_EXERCISE INSTRUCTIONS_
Your output should be an exact copy of the records, with no pictures in it.

[Stored data entries]
((

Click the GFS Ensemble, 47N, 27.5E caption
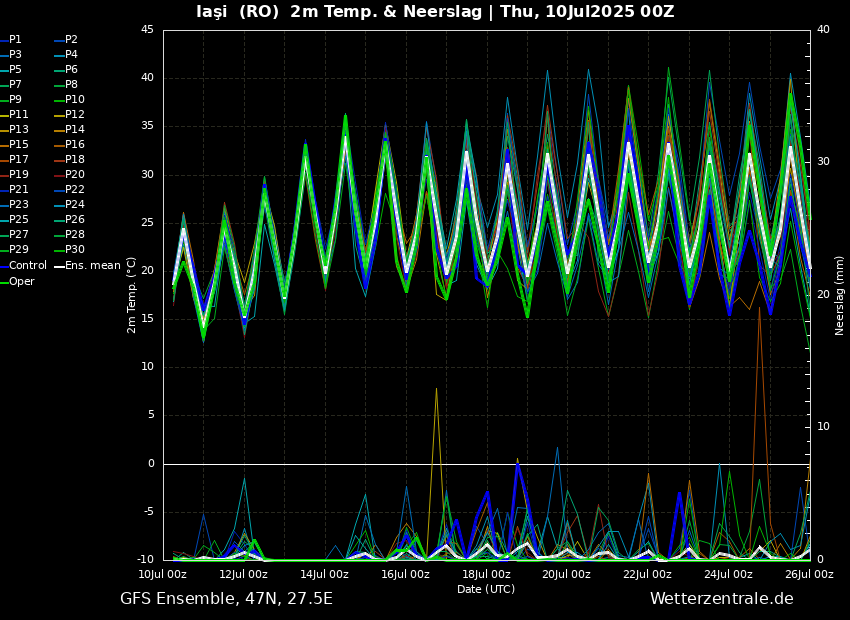The width and height of the screenshot is (850, 620). (x=226, y=599)
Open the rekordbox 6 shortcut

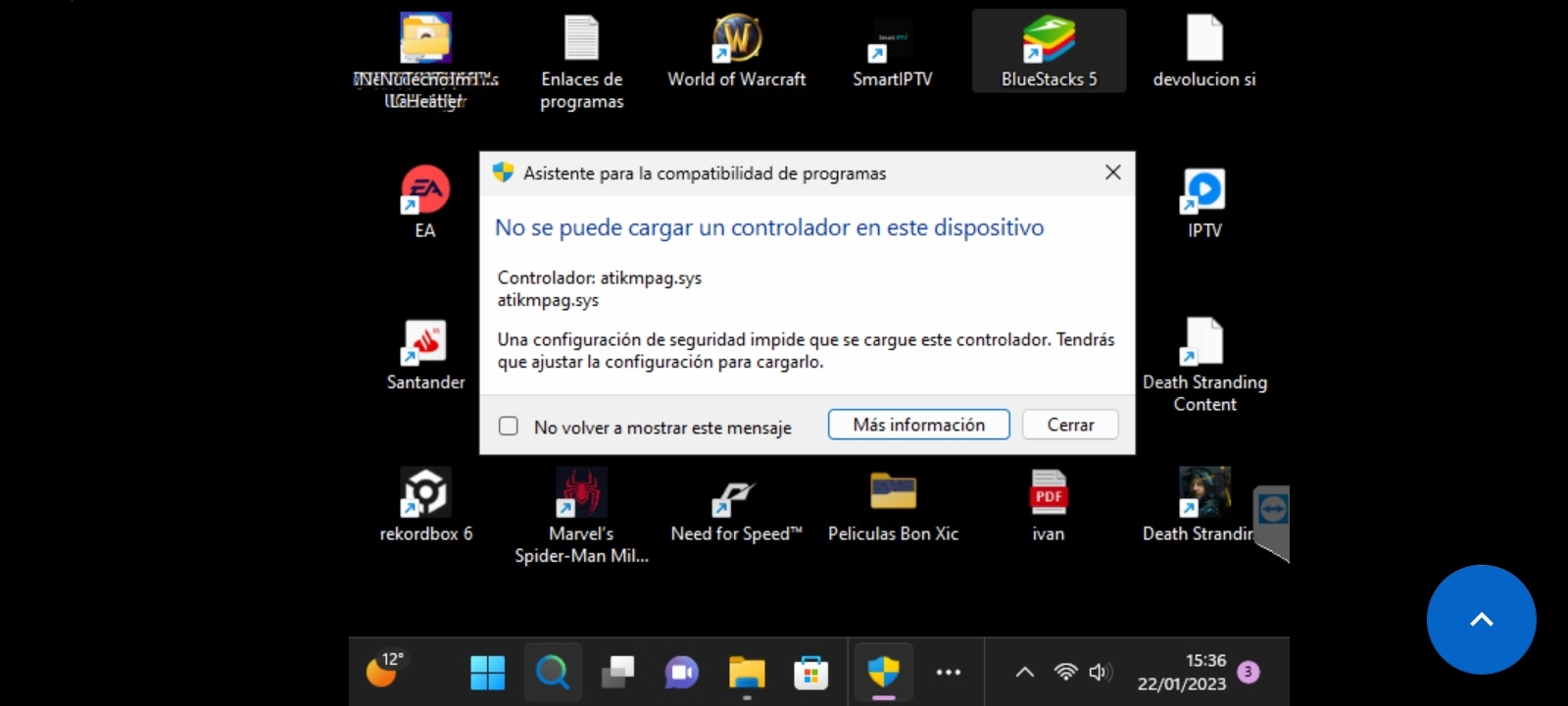[425, 493]
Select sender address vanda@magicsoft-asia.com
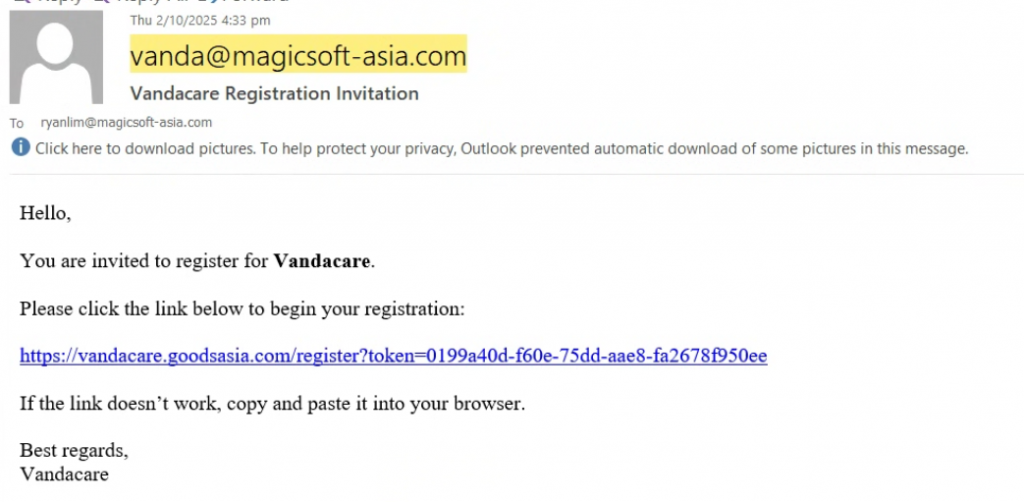 pos(298,56)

))

_EXPECTED OUTPUT_
Click the GFS Ensemble, 47N, 27.5E caption
The width and height of the screenshot is (850, 620). (x=226, y=599)
Open the rekordbox 6 shortcut

[425, 493]
Select sender address vanda@magicsoft-asia.com
 pos(298,56)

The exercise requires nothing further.